No está la casa para fiestas. España, como le sucede al resto de Europa, se enfrenta a tiempos difíciles con un contexto macroeconómico que condiciona la acción del Gobierno y asfixia a quienes menos tienen, ampliando aún más la brecha de desigualdad. Con este contexto y en vísperas de año electoral, desde Ferraz han decidido celebrar el 40 aniversario de la victoria electoral de Felipe González en 1982.
La línea que separa vivir de las rentas y celebrar un hito es muy delgada y termina por desdibujarse cuando se edulcoran los hechos.
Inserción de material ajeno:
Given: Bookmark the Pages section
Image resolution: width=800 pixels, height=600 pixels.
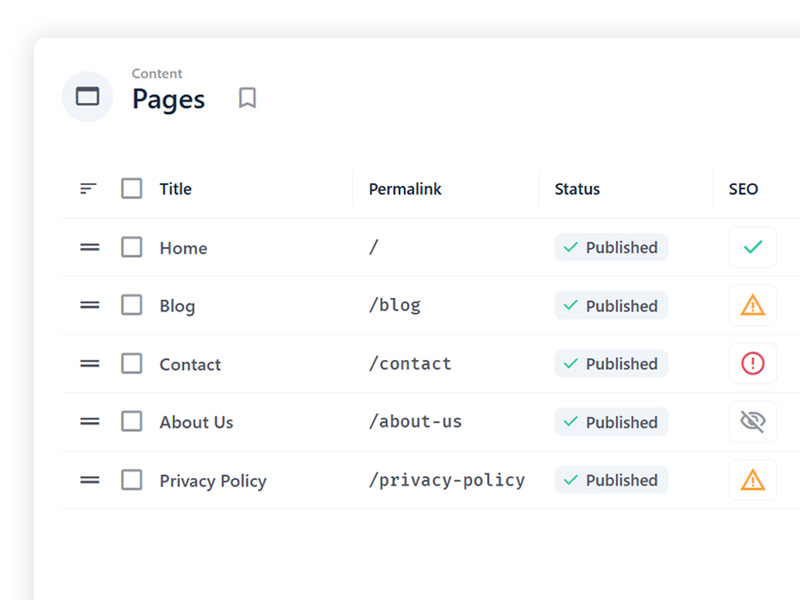Looking at the screenshot, I should tap(246, 97).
Y vaya si lo endulzan en las filas socialistas; en cada celebración, década a década, el grado de embriaguez nostálgica se eleva, se abandona la vertical y la vista adopta el efecto túnel, perdiendo la visión periférica que nos descubre lo que deparó la II legislatura de nuestra democracia.
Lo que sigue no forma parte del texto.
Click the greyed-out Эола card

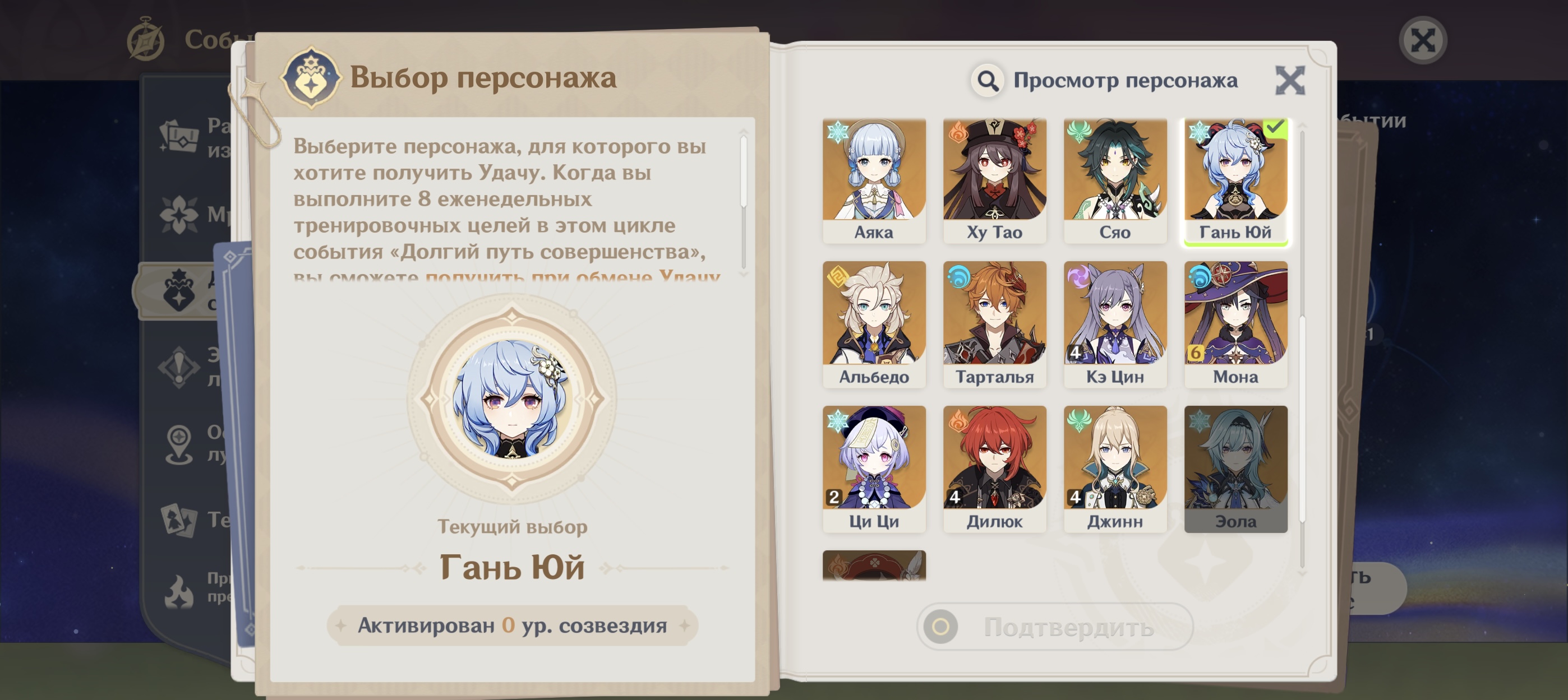(1235, 470)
La victoria de González no puede separarse del clima de polarización que se vivía entonces, con la resaca de una dictadura sangrienta de casi cuarenta años, la constante sensación de un inminente golpe de Estado y un hambre desaforada de abrirse al mundo eran parte de la convivencia diaria. Esta España de extremos le otorgó al PSOE una mayoría absoluta aplastante de casi diez millones de votos que le otorgaron 202 escaños, pero también hizo que la derecha más retrógrada de Manuel Fraga se merendara al centro de la UCD, que pasó de 168 diputados a únicamente once. La Alianza Popular del exministro franquista pasó de nueve a 107 escaños. De eso, también hace ahora 40 años.
No se puede negar que la llegada del PSOE al poder cambió España, como tampoco se puede obviar que el margen de mejora del país era amplísimo. Se suele caer en el error de juzgar el pasado con ojos del presente; pero también es costumbre utilizar ese argumento para sacudirse las vergüenzas y quedarse únicamente con las alegrías. ¿Por qué para algunas personas sí es lícito mirar con ojos actuales y memoria selectiva los aspectos considerados positivos? Sencillo: porque es humano retorcer la realidad, amoldarla a nuestra conveniencia para hacernos sentir mejor, aferrarnos a los buenos recuerdos y desterrar los malos, especialmente cuando formamos parte de ella. Y el PSOE es experto en la materia.
El 40 aniversario que celebra el PSOE con más de una treinta de actos convocados de septiembre hasta final de año deja a un lado el polémico ingreso en la OTAN, la traición al pueblo saharaui -otra más del PSOE-, la reconversión industrial que nos condenó a un modelo de sol y playa, los GAL, el distanciamiento con Euskadi y Catalunya...
La celebración es sana, como también lo es el reconocimiento, pero igual que es preciso saber ganar y saber perder, lo es saber celebrar. Ver la evolución de Felipe González en las cuatro últimas décadas no es, precisamente, motivo de festejo y ovación. Su progresivo giro neoliberal, su tendencia caprichosa a torpedear la acción de su partido, su soberbia, prepotencia y desprecio por quienes tratan de renovar la política, criticando su bisoñez a pesar de que aquel primer gobierno socialista apenas tenía una edad media de 40 años, hace que el brindis de esta celebración sea a base de garrafón. El homenaje es saludable, el regodeo, obsceno.